If they stored all of the AI played games their reference policy (the data) would be of extreme value. You could train a recurrent neural network, without any reinforcement learning, that you could probably run on a smartphone and beat all of the players. You wouldn't need a monte carlo search too.

There are algorithms [1] that have mathematical guarantees of achieving local optimality from reference policies that might not be optimal, and can even work better than the reference policy (experimentally) - assuming that the reference policy isn't optimal. The RNN trained with LOLS would make jointly local decisions over the whole game and each decision would guarantee that a minimization of future regret is being done. Local optimality mentioned here isn't finding a locally optimal model that approximates the strong reference policy, it means that it will find the locally optimal decisions (which piece to put where) without the need for search.

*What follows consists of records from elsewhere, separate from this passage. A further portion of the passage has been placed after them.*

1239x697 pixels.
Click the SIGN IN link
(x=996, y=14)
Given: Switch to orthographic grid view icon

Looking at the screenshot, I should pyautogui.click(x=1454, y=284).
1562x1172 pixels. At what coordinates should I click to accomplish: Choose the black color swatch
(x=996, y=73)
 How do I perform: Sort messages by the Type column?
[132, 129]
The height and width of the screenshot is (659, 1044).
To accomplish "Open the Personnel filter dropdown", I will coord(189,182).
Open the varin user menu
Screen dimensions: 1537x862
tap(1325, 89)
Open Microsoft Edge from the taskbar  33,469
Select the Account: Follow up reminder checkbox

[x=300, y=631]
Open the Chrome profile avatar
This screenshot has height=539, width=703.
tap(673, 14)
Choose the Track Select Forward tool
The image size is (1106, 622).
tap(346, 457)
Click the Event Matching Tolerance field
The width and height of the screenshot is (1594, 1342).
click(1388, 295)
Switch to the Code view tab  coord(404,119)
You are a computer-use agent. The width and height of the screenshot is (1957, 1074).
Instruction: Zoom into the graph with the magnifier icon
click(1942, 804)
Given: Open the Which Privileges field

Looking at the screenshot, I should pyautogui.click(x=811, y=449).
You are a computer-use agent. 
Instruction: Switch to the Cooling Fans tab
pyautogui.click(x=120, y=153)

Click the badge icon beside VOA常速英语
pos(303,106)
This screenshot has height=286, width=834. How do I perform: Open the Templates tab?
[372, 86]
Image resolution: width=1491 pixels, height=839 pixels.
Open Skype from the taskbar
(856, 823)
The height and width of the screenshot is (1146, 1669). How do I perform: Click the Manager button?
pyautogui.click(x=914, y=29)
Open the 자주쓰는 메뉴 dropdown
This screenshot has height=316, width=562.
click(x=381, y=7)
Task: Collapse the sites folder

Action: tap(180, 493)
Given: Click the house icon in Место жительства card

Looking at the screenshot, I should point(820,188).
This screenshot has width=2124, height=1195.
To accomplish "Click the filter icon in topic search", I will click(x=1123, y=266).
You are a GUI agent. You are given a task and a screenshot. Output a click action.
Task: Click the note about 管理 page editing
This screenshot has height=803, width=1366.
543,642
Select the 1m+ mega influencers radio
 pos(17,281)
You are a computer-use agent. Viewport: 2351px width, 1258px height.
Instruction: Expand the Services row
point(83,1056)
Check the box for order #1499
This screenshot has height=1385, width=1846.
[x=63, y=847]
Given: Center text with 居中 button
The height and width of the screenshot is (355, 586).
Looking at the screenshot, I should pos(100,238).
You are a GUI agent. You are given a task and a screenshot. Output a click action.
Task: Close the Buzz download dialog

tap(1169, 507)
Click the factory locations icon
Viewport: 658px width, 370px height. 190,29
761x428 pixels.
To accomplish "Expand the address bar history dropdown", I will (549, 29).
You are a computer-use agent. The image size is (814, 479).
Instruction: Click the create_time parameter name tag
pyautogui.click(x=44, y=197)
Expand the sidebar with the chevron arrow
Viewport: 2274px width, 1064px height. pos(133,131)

The problem is that for these algorithms you have to have a closely good reference policy, and given a small amount of human played Go games, reinforcement learning was the main algorithm instead, it allowed them to construct a huge number of meaningful games, from which their system learned, which allowed them to construct a huge number of more meaningful games, etc.

But, now when they have games that have a pretty good (AlphaGo is definitely playing on a superhuman level) reference policy, they can train the model based on that reference policy and they wouldn't need a search part of the algorithm at all.

The model would try to approximate the reference policy and would definitely be worse than AlphaGo real-search based policy, but it wouldn't be significantly worse (mathematical guarantee). The model is trained starting from a good player, and it tries to approximate the good player, on the other hand, reinforcement learning starts from an idiot player, and tries to become a good player, reinforcement learning is thus much much harder.

[1]: http://www.umiacs.umd.edu/~hal/docs/daume15lols.pdf

wagglycocks · on March 12, 2016

I feel like an ant in the presence of giants.